Quantification of cannabinoids in human hair using a modified derivatization procedure and liquid chromatography-tandem mass spectrometry.

The aim of this work was to develop and validate a liquid chromatography-tandem mass spectrometry method for detecting of the main cannabinoids, cannabinol (CBN) and tetrahydrocannabinol (THC) and the primary metabolite 11-nor-9-carboxy-Δ -tetrahydrocannabinol (THC-COOH) in hair samples. Extraction of the cannabinoids was carried out by a polymeric strong anion mixed-mode solid-phase extraction cartridge and then employing methanolic HCl followed by 2-fluoro-1-methylpyridinium-p-toluenesulfonate (FMP-TS) as a derivatization procedure of carboxyl and phenolic groups, respectively, offering enhanced sensitivity for the detection of THC-COOH in hair matrices. Formation of a methyl ester increased its lipophilicity and removed the negative charge on the carboxyl group. Calibration curves were prepared over the range of 0.02-4 pg/mg of hair for THC and CBN and 0.2-12 pg/mg of hair for THC-COOH. The extraction recovery was between 81% and 105% for all compounds. The limit of detection (LOD) and limit of quantification (LOQ) were 2 and 20 pg/mg, respectively, for both CBN and THC and 0.1 and 0.2 pg/mg, respectively, for THC-COOH, which met the society of hair testing recommendation.

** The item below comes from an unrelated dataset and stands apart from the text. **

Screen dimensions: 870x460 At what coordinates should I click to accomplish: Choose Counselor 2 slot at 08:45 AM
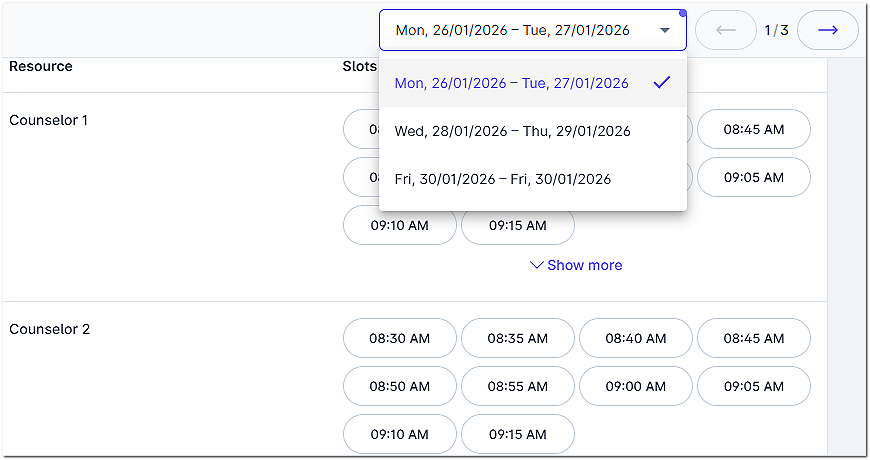pos(753,338)
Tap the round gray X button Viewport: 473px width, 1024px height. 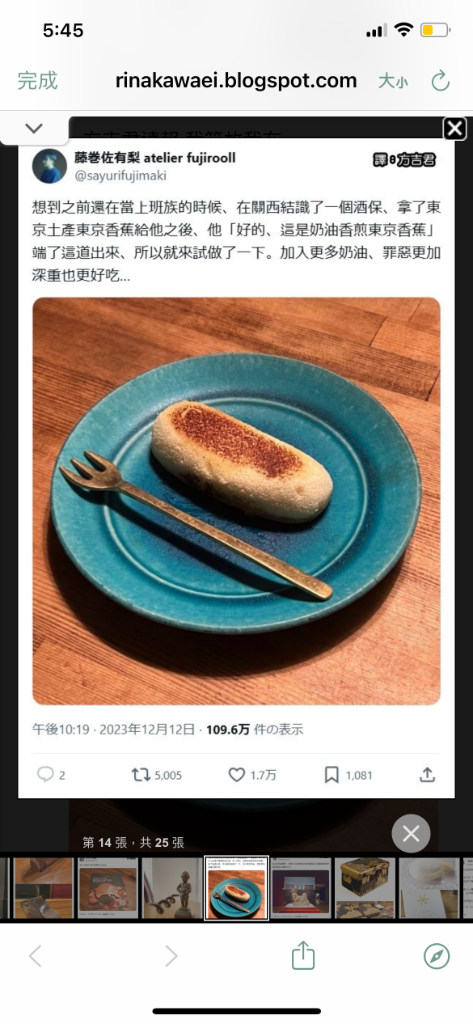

Intra-assay and interassay precision were always lower than 4% and 11%, respectively for these cannabinoids, whereas intra-assay and interassay bias were between +14% and -18% and +15% and -12%, respectively. Twenty-seven hair specimens from cannabis users were investigated. The concentrations of CBN, THC and THC-COOH gave ranges of (0.022-2.562 ng/mg), (0.049-0.431 ng/mg) and (0.222-4.867 pg/mg), respectively. This new method of derivatization improves the LOD to ensure detection of the metabolite.